> **TASKS TO PERFORM**:
**a)** Answer these questions about the queue post:
(i) According to the post, what situation does a single shared supermarket queue avoid?
(ii) Where was the writer when a visit to the facilities was needed?
(iii) What two kinds of facilities does the men's room in the base lodge include?
**b)** Transcribe the queue post starting at "There’s a well-known" and ending at "always better than two.".

— start of EXCERPT —

One or Two? How Many Queues?

Very applied queue theory.

There’s a well-known rule of thumb that one queue is better than two. When you’ve got people waiting to check out at the supermarket, having a single shared queue improves utilization and reduces wait times. The reason for this is pretty simple: it avoids the case where somebody is waiting in a queue while there’s a checker available to do the work. It also saves the sanity of the person standing behind a cheque writer or expired coupon negotiator.

But one queue isn’t always better than two.

The other day, I was up at Crystal Mountain, and needed to visit the ahem facilities. In the base lodge there, the men’s room includes a bank of urinals, and a row of stalls. As men’s rooms often do. What it also features is a long queue at rush hour, and a sharp corner before its possible to see which of the facilities are occupied. The result is a queue with a mix of folks waiting for urinals and stalls, and often under-utilization of the urinals (because the person at the head of the queue is waiting on a stall). Single queue, lower utilization, longer waits.

— end of EXCERPT —
— start of RECORD SET —

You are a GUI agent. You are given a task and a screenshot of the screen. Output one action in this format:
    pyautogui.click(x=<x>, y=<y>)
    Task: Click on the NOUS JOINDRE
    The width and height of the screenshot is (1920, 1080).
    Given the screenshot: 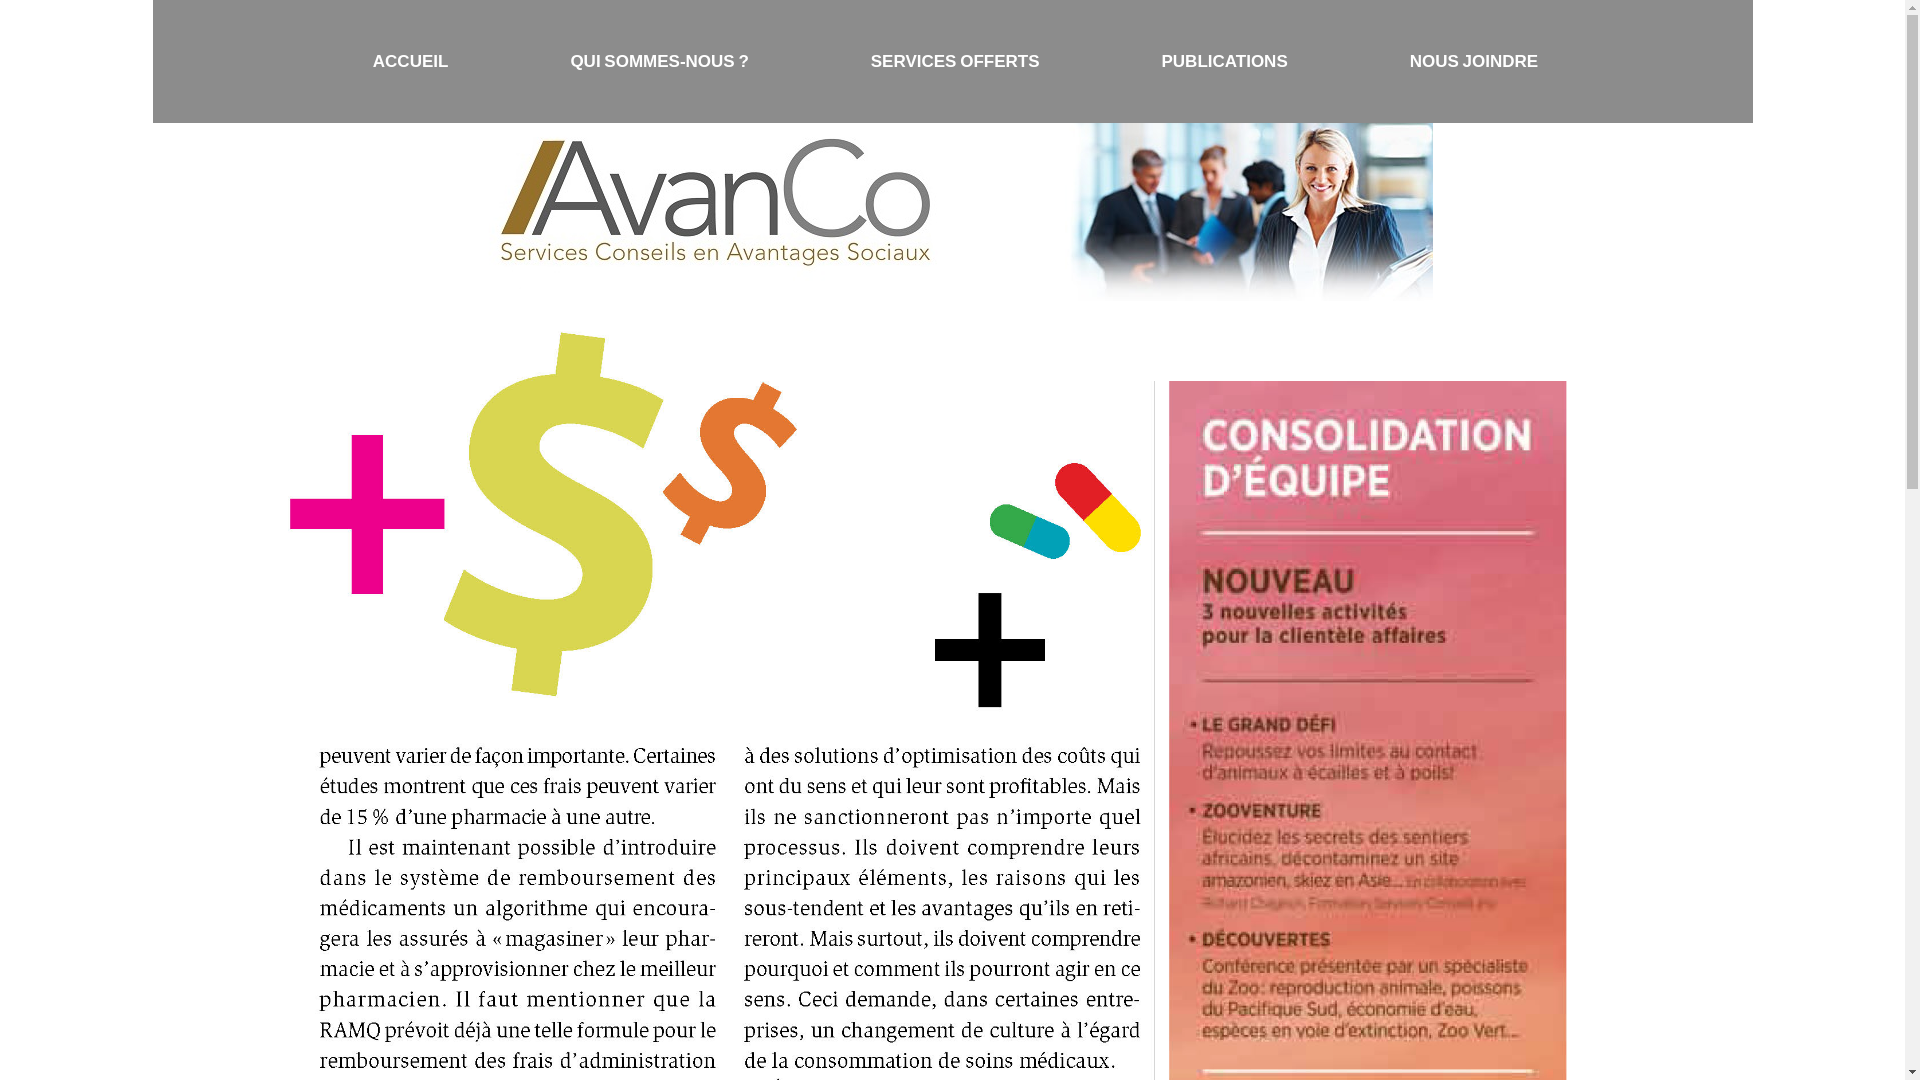 What is the action you would take?
    pyautogui.click(x=1474, y=62)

— end of RECORD SET —

> **TASK ANSWERS**:
**a)**
(i) The case where somebody is waiting in a queue while a checker is available to do the work.
(ii) At Crystal Mountain, in the base lodge.
(iii) A bank of urinals and a row of stalls.

**b)**
There’s a well-known rule of thumb that one queue is better than two. When you’ve got people waiting to check out at the supermarket, having a single shared queue improves utilization and reduces wait times. The reason for this is pretty simple: it avoids the case where somebody is waiting in a queue while there’s a checker available to do the work. It also saves the sanity of the person standing behind a cheque writer or expired coupon negotiator.

But one queue isn’t always better than two.